死刑執行から64年。ハンセン病の元患者たちが「隔離政策が生んだ最大の冤罪」と訴える「菊池事件」について、熊本地裁は1月28日、裁判のやり直し(再審)を認めない決定を出しました。 裁判所は、憲法違反を理由とした裁判のやり直しと男性の無実の可能性のいずれも認めず、遺族側の再審請求を棄却しました。 弁護団共同代表 徳田靖之 弁護士 「このような決定を下しておいて、果たして裁判所は裁判所たり得るのかと、私は声を大にしたい」 ■時系列で追う「菊池事件」 そもそも菊池事件とは、どのような事件だったのでしょうか。 1952年、ハンセン病患者とされた男性が役場職員を殺害したとして殺人容疑で逮捕されました。 当時、国がハンセン病患者の強制隔離政策を進める中、殺害された職員は男性が患者であるとして熊本県に告発していて、その告発を恨んでの犯行とされました。 男性は無実を訴え、また医師の診断書を基にハンセン病であることも否定していました。 しかし、隔離された療養所内の「特別法廷」で裁判が開かれ、熊本地裁は死刑判決を言い渡しました。 男性は最高裁まで争いましたが死刑判決が確定し、3回目の再審請求が棄却された翌日の1962年に、死刑が執行されました。 その後、2017年にハンセン病の元患者たちが国を訴え、「特別法廷」を憲法違反とする判決が熊本地裁で確定。

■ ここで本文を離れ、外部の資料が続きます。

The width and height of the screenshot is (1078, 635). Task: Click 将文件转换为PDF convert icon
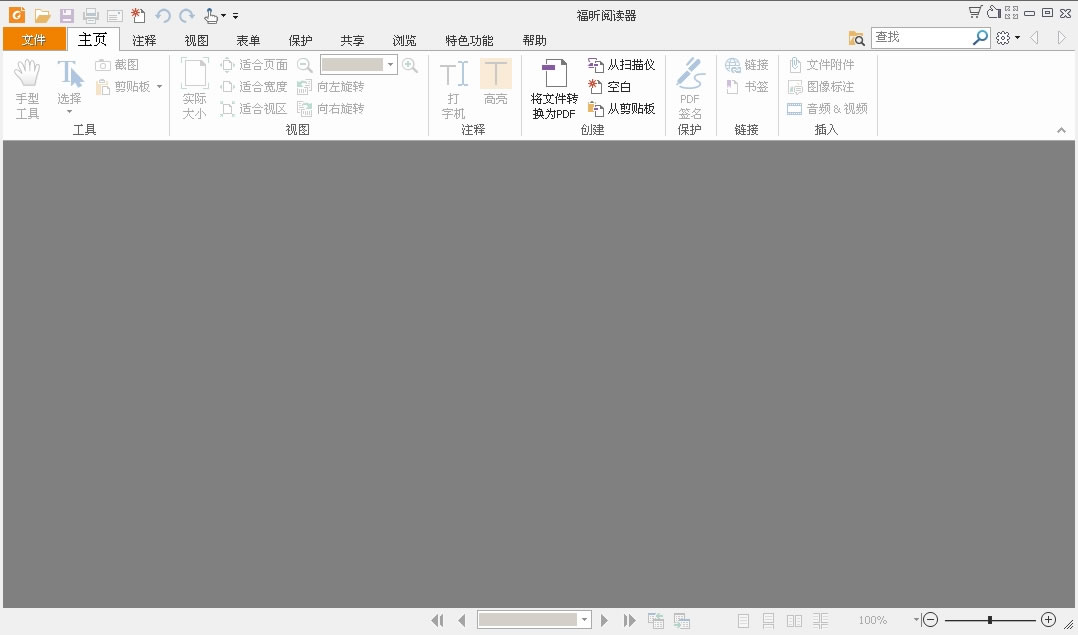click(x=554, y=89)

これを受けて遺族が熊本地裁に再審を申し立てていました。 ■弁護側と検察側の対立 裁判所によるこれまでの協議で、弁護側と検察側は大きく二つの点で対立していました。 一つは、憲法違反の手続きによって導かれた判決は無効だという「憲法的再審事由」を認めるかどうか。 もう一つは、本当に男性が犯人かという「実体的事由」での争いです。 28日の決定で、熊本地裁は「ハンセン病を理由に裁判所とは別の場所で裁判を行ったのは法の下の平等を定めた憲法に違反する」などとしたものの、「裁判所で審理をしたとしても確定した判決の証拠などに影響はない」として、再審開始を認めませんでした。